Running a Franchise in Singapore: What To Look Out for as a Franchisee
When you buy a franchise, what you are really buying is its intellectual property e.g. a licence to use its trade-mark and the franchisor’s know-how, among other intellectual property rights.
As there are currently no specific franchising laws in Singapore which require a franchisor to make any specific disclosures about the franchise, it is important that you conduct your own due diligence and find out as much as you can about the franchise as possible.
As the franchisee, you are likely to be in a weaker bargaining position than the franchisor. Therefore, you will want to make sure that the franchise terms are fair to you.

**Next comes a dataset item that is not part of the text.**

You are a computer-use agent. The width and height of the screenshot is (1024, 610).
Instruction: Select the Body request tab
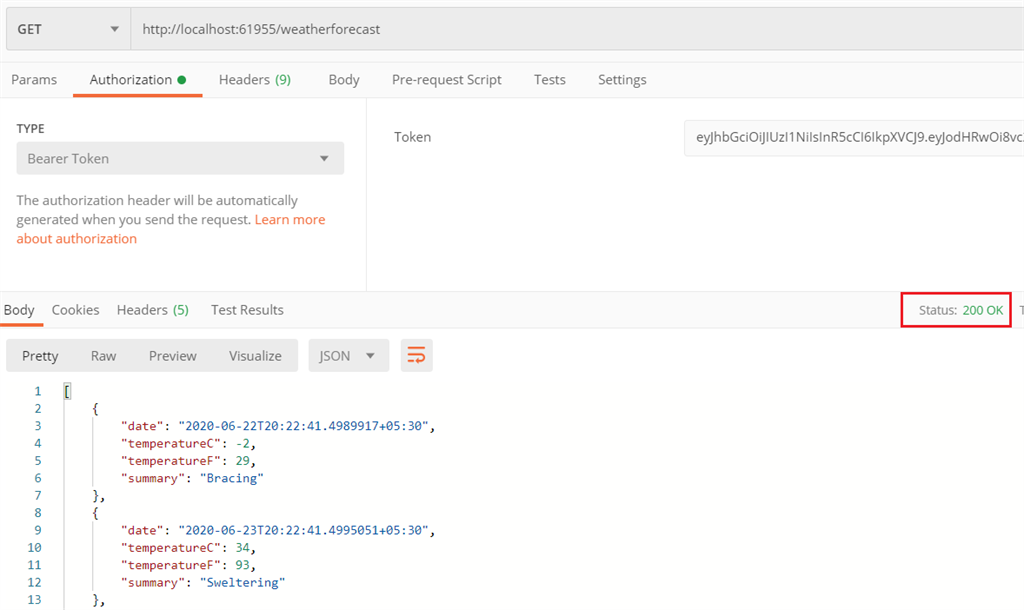click(343, 79)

Here are some things to take note of.
Payment of Royalties
When making royalty payments to a foreign franchisor who is not considered to be “resident in Singapore” as defined by the Income Tax Act, you are liable to pay withholding tax to the Inland Revenue Authority of Singapore (IRAS). Failure to do so on time can attract fines.
You can read more about paying withholding tax in our other article.
The franchisor may include non-competition clauses in the franchising agreement that may operate both during and after the duration of the franchising agreement. Make sure to read these carefully. These non-competition clauses may be void if they are found to be unreasonable in scope and duration.
You can read more about non-competition clauses in our other article.
Legal Actions against the Franchisor for False Statements/Misrepresentations
Because the franchisor will know much more about the franchise than you, there will be instances where you have to rely on the representations of the franchisor. If there are misrepresentations, you may be able to bring an action for tort of deceit. Generally, these are the elements of the tort of deceit:
- Representation of fact made by words or conduct.
- Representation made with the intention that it should be acted upon by the plaintiff, or by a class of persons which includes the plaintiff.
- The plaintiff had acted upon the false statement.
- The plaintiff suffered damage by acting upon the false statement.
- The representation was made with knowledge that it was false; it was wilfully false, or at least made in the absence of any genuine belief that it was true.
Alternatively, it is also possible to bring an action under section 2(1) of the Misrepresentation Act.
Termination of the Franchising Agreement
The franchising agreement should make provisions for the termination of the franchising relationship. Make sure to read and understand those provisions. As the franchising agreement is essentially a contract, the means of “getting out” of the franchising agreement is largely governed by contract law.
Where the franchisor has breached a term of the franchising agreement, that by itself does not give you the right to terminate the agreement unless:
- The franchisor breached a term of the contract which was intended by both parties to be so important that any breach of it would entitle you to terminate the contract
- For example, the case The Best Source Restaurant Pte Ltd v Wan Chai Capital Holdings Pte Ltd involved a franchising agreement where the franchise business was a restaurant. The franchisor breached the contract by failing to provide the franchisee with adequate recipes. The court found that it was the common intention of both franchisor and franchisee that the franchisor’s obligation to provide the franchisee with full details as to how to run the business, was an important one. Hence, when the franchisor breached that obligation, the franchisee was entitled to terminate the contract.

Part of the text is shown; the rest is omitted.